Data items:
▬▬▬▬▬▬

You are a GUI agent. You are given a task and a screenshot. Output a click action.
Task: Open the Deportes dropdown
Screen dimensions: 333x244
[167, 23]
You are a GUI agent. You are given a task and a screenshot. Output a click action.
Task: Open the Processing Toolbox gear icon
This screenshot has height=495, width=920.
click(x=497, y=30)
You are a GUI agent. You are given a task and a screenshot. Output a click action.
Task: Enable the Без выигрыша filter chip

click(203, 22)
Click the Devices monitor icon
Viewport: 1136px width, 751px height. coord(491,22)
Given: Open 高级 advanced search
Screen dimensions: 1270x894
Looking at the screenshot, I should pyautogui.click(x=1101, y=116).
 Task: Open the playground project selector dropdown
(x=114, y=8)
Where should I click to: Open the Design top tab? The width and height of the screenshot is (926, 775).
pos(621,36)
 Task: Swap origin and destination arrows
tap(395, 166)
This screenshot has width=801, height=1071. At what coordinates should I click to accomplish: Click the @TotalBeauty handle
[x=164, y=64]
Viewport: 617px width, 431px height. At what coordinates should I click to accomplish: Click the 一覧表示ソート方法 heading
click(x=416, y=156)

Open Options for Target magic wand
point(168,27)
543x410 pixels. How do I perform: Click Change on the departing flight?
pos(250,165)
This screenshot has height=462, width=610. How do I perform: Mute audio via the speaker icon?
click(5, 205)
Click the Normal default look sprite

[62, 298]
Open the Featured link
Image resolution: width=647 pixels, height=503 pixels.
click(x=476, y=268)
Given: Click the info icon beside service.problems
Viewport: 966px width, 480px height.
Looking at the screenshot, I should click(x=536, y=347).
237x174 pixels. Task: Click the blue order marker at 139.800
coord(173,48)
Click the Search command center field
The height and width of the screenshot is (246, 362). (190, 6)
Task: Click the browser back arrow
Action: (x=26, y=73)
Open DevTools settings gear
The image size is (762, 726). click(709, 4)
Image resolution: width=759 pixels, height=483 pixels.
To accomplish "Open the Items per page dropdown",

▬▬▬▬▬▬

YOUR TASK:
What is needed is a verbatim copy of the data, complete from first line to last.

ANSWER SPACE:
You are a GUI agent. You are given a task and a screenshot. Output a click action.
Task: Open the Deportes dropdown
Screen dimensions: 333x244
[167, 23]
You are a GUI agent. You are given a task and a screenshot. Output a click action.
Task: Open the Processing Toolbox gear icon
This screenshot has height=495, width=920.
click(x=497, y=30)
You are a GUI agent. You are given a task and a screenshot. Output a click action.
Task: Enable the Без выигрыша filter chip

click(203, 22)
Click the Devices monitor icon
Viewport: 1136px width, 751px height. coord(491,22)
Given: Open 高级 advanced search
Screen dimensions: 1270x894
Looking at the screenshot, I should pyautogui.click(x=1101, y=116).
 Task: Open the playground project selector dropdown
(x=114, y=8)
Where should I click to: Open the Design top tab? The width and height of the screenshot is (926, 775).
pos(621,36)
 Task: Swap origin and destination arrows
tap(395, 166)
This screenshot has width=801, height=1071. At what coordinates should I click to accomplish: Click the @TotalBeauty handle
[x=164, y=64]
Viewport: 617px width, 431px height. At what coordinates should I click to accomplish: Click the 一覧表示ソート方法 heading
click(x=416, y=156)

Open Options for Target magic wand
point(168,27)
543x410 pixels. How do I perform: Click Change on the departing flight?
pos(250,165)
This screenshot has height=462, width=610. How do I perform: Mute audio via the speaker icon?
click(5, 205)
Click the Normal default look sprite

[62, 298]
Open the Featured link
Image resolution: width=647 pixels, height=503 pixels.
click(x=476, y=268)
Given: Click the info icon beside service.problems
Viewport: 966px width, 480px height.
Looking at the screenshot, I should click(x=536, y=347).
237x174 pixels. Task: Click the blue order marker at 139.800
coord(173,48)
Click the Search command center field
The height and width of the screenshot is (246, 362). (190, 6)
Task: Click the browser back arrow
Action: (x=26, y=73)
Open DevTools settings gear
The image size is (762, 726). click(709, 4)
Image resolution: width=759 pixels, height=483 pixels.
To accomplish "Open the Items per page dropdown",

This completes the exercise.